Cuando Rocío le sacudió, despertó sobresaltado.
Soñaba con su padre muerto, devorado por los gusanos. El hombre lo tomó como un
mal presagio.
—Vamos —dijo—, te
están esperando en el coliseo.
La noticia de la
pelea estaba por todas partes. El hombre tuvo que abrirse paso entre la
multitud para llegar hasta la arena. Plantado dentro del círculo con su gallo
bajo el brazo, sintió como el ruido de la gente se iba disipando de su cabeza
hasta escuchar tan solo el palpitar de Ají Seco al mismo ritmo que el de su
corazón.
El voceador
repetía a voz pelada: «Hagan sus apuestas señores, hagan sus apuestas…». El
olor del aguardiente mezclado con la sangre flotaba en el ambiente. El sudor de
la gente era adrenalina pura. Una sola imagen permaneció en su memoria: la
frágil ligereza con que Galtiton
correteaba tras la rueda. Susurró unas últimas y secretas palabras a su ave y
esperó en la arena mientras el presentador anunciaba: «A la izquierda Ají Seco.

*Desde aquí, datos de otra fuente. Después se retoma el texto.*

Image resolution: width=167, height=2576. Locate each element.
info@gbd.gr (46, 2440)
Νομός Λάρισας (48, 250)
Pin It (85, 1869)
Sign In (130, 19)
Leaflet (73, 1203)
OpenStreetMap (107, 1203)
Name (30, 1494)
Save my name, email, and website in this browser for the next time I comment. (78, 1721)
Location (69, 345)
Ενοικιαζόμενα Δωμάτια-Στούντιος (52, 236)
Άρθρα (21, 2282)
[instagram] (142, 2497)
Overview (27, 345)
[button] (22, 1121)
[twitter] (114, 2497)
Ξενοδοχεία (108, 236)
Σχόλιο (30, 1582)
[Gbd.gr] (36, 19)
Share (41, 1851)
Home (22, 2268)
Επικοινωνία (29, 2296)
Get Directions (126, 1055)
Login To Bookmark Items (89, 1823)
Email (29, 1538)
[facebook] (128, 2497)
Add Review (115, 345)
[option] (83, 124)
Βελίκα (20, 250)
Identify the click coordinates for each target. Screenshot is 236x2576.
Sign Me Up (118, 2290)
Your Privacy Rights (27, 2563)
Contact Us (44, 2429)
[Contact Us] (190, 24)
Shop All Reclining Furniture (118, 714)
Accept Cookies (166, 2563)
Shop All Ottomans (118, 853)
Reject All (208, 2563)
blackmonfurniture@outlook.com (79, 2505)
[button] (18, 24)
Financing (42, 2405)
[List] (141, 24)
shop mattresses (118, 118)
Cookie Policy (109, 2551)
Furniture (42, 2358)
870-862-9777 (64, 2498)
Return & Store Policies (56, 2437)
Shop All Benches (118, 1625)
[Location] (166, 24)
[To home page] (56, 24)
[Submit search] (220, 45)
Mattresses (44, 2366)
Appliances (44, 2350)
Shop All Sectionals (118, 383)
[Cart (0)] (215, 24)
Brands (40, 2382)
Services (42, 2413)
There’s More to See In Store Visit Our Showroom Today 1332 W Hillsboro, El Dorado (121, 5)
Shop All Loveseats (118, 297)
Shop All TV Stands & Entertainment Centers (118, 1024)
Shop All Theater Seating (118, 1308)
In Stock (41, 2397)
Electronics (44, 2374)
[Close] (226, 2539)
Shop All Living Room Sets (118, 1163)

A la derecha La Cobra Negra».
Miguel Reyes cargaba un gallo negro sin cresta y un pico de acero. De ojos vivaces y crueles, de alas un tanto cortas pero fuerte de hueso y macizo de carnes. De piernas robustas, cargadas hacia delante, de patas negras. Su cabeza, erguida sobre un largo cuello tornasolado, semejaba la viva imagen de Abraxas; el dios con cabeza de gallo de la mitología griega y egipcia que dispersaba la noche y advertía a los infieles el comienzo del fin.